Da oggi la Provincia opera senza i dipendenti della TeramoLavoro. Via anche le altre partecipate

Senza lavoro 100 di TL

TERAMO. SENZA LAVORO I DIPENDENTI DI TL. Da oggi la Provincia opera senza gli oltre cento dipendenti della Teramo Lavoro: problemi in molti settori, disagi e file al Centro per l’Impiego del capoluogo. Le proposte dell’assessore al Lavoro, Eva Guardiani, per riorganizzare i servizi: “Trasferiamo gli uffici in Via Taraschi dove ci sono locali vuoti sono vuoti e dipendenti a tempo indeterminato che possono supportare le attività”. Intanto il Consiglio vota le dismissioni alle partecipate. 

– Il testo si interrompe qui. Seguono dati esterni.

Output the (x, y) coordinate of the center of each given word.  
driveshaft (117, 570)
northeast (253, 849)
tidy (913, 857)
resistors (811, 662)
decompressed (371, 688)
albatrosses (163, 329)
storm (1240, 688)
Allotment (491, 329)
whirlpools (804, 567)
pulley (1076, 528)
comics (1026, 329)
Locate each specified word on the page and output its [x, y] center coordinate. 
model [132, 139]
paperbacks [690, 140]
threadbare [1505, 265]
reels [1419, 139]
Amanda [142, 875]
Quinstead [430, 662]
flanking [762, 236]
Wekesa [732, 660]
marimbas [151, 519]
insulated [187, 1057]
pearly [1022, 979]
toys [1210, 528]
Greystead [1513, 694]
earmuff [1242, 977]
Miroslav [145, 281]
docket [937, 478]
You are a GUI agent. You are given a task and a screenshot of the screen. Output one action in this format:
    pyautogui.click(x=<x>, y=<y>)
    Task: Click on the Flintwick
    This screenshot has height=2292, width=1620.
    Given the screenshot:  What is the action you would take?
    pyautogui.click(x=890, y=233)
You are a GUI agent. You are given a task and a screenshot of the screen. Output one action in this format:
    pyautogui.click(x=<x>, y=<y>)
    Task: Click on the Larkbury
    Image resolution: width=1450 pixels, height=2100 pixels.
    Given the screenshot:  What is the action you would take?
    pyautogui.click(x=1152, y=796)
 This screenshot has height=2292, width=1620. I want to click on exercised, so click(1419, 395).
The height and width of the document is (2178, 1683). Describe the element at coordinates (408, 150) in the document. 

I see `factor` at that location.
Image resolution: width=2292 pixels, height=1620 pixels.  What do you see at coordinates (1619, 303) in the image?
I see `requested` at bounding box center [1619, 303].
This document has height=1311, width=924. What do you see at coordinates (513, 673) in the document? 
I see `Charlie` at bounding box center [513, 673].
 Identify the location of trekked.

CODE E DISAGI. L’impatto più evidente è sui Centri per l’Impiego; nel capoluogo, in particolare, da questa mattina, c’è la fila davanti agli sportelli. Ma, naturalmente, si rilevano disagi e difficoltà in numerosi settori dell’ente dove da oggi non ci si può più avvalere dei dipendenti della Teramo Lavoro: 110 persone alle quali la società in house non ha potuto rinnovare i contratti in scadenza perché la Provincia, a causa dei tagli confermati con la Legge di stabilità, è stata costretta a non reiterare le convenzioni. In questo momento, infatti, non ci sono né le risorse del Fondo sociale europeo (situazione comune anche ad altre Province) utilizzate dal settore Lavoro né quelle di bilancio che servono agli altri settori. Il presidente Catarra insieme all’assessore al Lavoro, Eva Guardiani, sta valutando un’ipotesi di riorganizzazione riguardante tutti e cinque i Centri: dalla sospensione dei servizi specialistici assicurati da figure professionali fornite dalla Teramo Lavoro, alla riduzione degli orari di sportello fino all’accorpamento di alcuni di essi. A Teramo, però, circostanze e condizioni sono peculiari ed è per questo che l’assessore Eva Guardiani, nella conferenza dei dirigenti della settimana scorsa, ha già formulato la sua proposta: chiudere il Centro di via Campana e trasferire i servizi in via Taraschi. “Nella sede dell’Assessorato, in via Taraschi, soprattutto con la scadenza dei contratti della Teramo Lavoro, possiamo recuperare ad uso utile molte stanze. Inoltre vi sono dipendenti del settore che possono coadiuvare i loro colleghi del Centro per l’Impiego – dichiara la Guardiani – si tratta di mettere a punto questioni pratiche e logistiche che devono essere affrontate dai dirigenti ma è una soluzione altamente percorribile. Risparmiamo gli oltre quattromila euro di affitto al mese, utilizziamo locali vuoti, razionalizziamo l’organizzazione del personale a tempo indeterminato e, soprattutto, garantiamo i servizi essenziali con il minor disagio possibile agli utenti”. A fianco dei servizi specialistici, oggi sospesi, i Centri devono garantire servizi pubblici essenziali come le procedure per la mobilità e la disoccupazione di utenti che, evidentemente, vivono già una personale condizione di difficoltà avendo perso il lavoro. Poi ci sono, solo per citare le più frequenti, quelle relative alle comunicazioni obbligatorie fra datore di lavoro e dipendenti e le attivazione di tirocini.